[Task directions] What you return should match the data exactly, from the first line to the last.

[Given records]

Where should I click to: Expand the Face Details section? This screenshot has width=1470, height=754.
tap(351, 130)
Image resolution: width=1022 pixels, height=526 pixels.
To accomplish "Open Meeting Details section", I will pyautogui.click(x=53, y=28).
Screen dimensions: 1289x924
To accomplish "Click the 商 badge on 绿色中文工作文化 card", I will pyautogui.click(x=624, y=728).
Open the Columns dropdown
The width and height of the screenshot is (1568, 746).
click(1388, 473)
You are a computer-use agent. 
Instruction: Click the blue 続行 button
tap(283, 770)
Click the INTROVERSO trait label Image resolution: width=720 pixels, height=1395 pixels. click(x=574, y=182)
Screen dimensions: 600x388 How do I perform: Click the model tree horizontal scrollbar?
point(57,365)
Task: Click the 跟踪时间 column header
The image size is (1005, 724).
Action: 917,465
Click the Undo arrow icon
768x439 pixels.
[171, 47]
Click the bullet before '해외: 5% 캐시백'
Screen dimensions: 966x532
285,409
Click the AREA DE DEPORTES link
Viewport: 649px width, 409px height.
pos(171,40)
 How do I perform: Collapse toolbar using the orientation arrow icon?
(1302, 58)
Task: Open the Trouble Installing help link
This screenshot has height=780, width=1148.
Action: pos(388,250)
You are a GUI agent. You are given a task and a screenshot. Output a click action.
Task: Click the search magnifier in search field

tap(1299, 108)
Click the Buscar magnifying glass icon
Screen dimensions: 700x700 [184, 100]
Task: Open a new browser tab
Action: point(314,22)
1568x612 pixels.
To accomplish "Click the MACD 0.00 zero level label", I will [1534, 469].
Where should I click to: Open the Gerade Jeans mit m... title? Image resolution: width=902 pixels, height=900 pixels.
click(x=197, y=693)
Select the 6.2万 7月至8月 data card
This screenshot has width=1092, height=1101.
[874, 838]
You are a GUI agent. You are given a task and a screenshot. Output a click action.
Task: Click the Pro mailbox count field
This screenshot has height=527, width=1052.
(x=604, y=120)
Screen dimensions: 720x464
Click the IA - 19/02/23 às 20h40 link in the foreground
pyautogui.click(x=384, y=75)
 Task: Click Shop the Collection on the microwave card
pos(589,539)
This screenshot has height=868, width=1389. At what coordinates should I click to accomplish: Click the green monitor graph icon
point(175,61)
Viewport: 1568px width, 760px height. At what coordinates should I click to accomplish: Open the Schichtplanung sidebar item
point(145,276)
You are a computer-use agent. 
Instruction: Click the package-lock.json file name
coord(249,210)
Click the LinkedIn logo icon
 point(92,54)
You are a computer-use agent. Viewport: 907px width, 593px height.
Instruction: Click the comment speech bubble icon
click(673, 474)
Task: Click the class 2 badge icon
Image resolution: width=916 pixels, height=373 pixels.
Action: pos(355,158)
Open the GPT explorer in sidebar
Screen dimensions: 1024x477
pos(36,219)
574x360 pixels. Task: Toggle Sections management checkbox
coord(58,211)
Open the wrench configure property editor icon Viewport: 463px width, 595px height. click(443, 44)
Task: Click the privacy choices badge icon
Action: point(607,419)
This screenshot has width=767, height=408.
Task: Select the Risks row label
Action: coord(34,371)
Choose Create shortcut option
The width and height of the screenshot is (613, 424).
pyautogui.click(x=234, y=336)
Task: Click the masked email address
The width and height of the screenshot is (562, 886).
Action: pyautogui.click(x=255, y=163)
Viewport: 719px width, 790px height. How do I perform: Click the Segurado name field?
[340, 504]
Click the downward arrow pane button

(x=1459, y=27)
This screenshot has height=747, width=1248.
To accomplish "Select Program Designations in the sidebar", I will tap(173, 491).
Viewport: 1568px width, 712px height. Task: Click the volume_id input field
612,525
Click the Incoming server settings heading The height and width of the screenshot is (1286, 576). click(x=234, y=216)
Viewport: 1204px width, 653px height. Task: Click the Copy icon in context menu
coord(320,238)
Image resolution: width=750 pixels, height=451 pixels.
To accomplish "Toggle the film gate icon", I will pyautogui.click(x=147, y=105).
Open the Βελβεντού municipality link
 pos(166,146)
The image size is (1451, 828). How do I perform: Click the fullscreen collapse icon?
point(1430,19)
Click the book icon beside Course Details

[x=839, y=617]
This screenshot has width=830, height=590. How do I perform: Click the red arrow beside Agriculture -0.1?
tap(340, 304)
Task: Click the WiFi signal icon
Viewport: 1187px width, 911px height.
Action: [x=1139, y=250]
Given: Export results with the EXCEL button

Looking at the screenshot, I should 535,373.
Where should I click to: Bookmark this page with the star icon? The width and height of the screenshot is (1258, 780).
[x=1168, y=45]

[Solution to the problem]
Where should I click to: Expand the Face Details section? This screenshot has width=1470, height=754.
tap(351, 130)
Image resolution: width=1022 pixels, height=526 pixels.
To accomplish "Open Meeting Details section", I will pyautogui.click(x=53, y=28).
Screen dimensions: 1289x924
To accomplish "Click the 商 badge on 绿色中文工作文化 card", I will pyautogui.click(x=624, y=728).
Open the Columns dropdown
The width and height of the screenshot is (1568, 746).
click(1388, 473)
You are a computer-use agent. 
Instruction: Click the blue 続行 button
tap(283, 770)
Click the INTROVERSO trait label Image resolution: width=720 pixels, height=1395 pixels. click(x=574, y=182)
Screen dimensions: 600x388 How do I perform: Click the model tree horizontal scrollbar?
point(57,365)
Task: Click the 跟踪时间 column header
The image size is (1005, 724).
Action: 917,465
Click the Undo arrow icon
768x439 pixels.
[171, 47]
Click the bullet before '해외: 5% 캐시백'
Screen dimensions: 966x532
285,409
Click the AREA DE DEPORTES link
Viewport: 649px width, 409px height.
pos(171,40)
 How do I perform: Collapse toolbar using the orientation arrow icon?
(1302, 58)
Task: Open the Trouble Installing help link
This screenshot has height=780, width=1148.
Action: pos(388,250)
You are a GUI agent. You are given a task and a screenshot. Output a click action.
Task: Click the search magnifier in search field

tap(1299, 108)
Click the Buscar magnifying glass icon
Screen dimensions: 700x700 [184, 100]
Task: Open a new browser tab
Action: point(314,22)
1568x612 pixels.
To accomplish "Click the MACD 0.00 zero level label", I will [1534, 469].
Where should I click to: Open the Gerade Jeans mit m... title? Image resolution: width=902 pixels, height=900 pixels.
click(x=197, y=693)
Select the 6.2万 7月至8月 data card
This screenshot has width=1092, height=1101.
[874, 838]
You are a GUI agent. You are given a task and a screenshot. Output a click action.
Task: Click the Pro mailbox count field
This screenshot has height=527, width=1052.
(x=604, y=120)
Screen dimensions: 720x464
Click the IA - 19/02/23 às 20h40 link in the foreground
pyautogui.click(x=384, y=75)
 Task: Click Shop the Collection on the microwave card
pos(589,539)
This screenshot has height=868, width=1389. At what coordinates should I click to accomplish: Click the green monitor graph icon
point(175,61)
Viewport: 1568px width, 760px height. At what coordinates should I click to accomplish: Open the Schichtplanung sidebar item
point(145,276)
You are a computer-use agent. 
Instruction: Click the package-lock.json file name
coord(249,210)
Click the LinkedIn logo icon
 point(92,54)
You are a computer-use agent. Viewport: 907px width, 593px height.
Instruction: Click the comment speech bubble icon
click(673, 474)
Task: Click the class 2 badge icon
Image resolution: width=916 pixels, height=373 pixels.
Action: pos(355,158)
Open the GPT explorer in sidebar
Screen dimensions: 1024x477
pos(36,219)
574x360 pixels. Task: Toggle Sections management checkbox
coord(58,211)
Open the wrench configure property editor icon Viewport: 463px width, 595px height. click(443, 44)
Task: Click the privacy choices badge icon
Action: point(607,419)
This screenshot has width=767, height=408.
Task: Select the Risks row label
Action: coord(34,371)
Choose Create shortcut option
The width and height of the screenshot is (613, 424).
pyautogui.click(x=234, y=336)
Task: Click the masked email address
The width and height of the screenshot is (562, 886).
Action: pyautogui.click(x=255, y=163)
Viewport: 719px width, 790px height. How do I perform: Click the Segurado name field?
[340, 504]
Click the downward arrow pane button

(x=1459, y=27)
This screenshot has height=747, width=1248.
To accomplish "Select Program Designations in the sidebar", I will tap(173, 491).
Viewport: 1568px width, 712px height. Task: Click the volume_id input field
612,525
Click the Incoming server settings heading The height and width of the screenshot is (1286, 576). click(x=234, y=216)
Viewport: 1204px width, 653px height. Task: Click the Copy icon in context menu
coord(320,238)
Image resolution: width=750 pixels, height=451 pixels.
To accomplish "Toggle the film gate icon", I will pyautogui.click(x=147, y=105).
Open the Βελβεντού municipality link
 pos(166,146)
The image size is (1451, 828). How do I perform: Click the fullscreen collapse icon?
point(1430,19)
Click the book icon beside Course Details

[x=839, y=617]
This screenshot has width=830, height=590. How do I perform: Click the red arrow beside Agriculture -0.1?
tap(340, 304)
Task: Click the WiFi signal icon
Viewport: 1187px width, 911px height.
Action: [x=1139, y=250]
Given: Export results with the EXCEL button

Looking at the screenshot, I should 535,373.
Where should I click to: Bookmark this page with the star icon? The width and height of the screenshot is (1258, 780).
[x=1168, y=45]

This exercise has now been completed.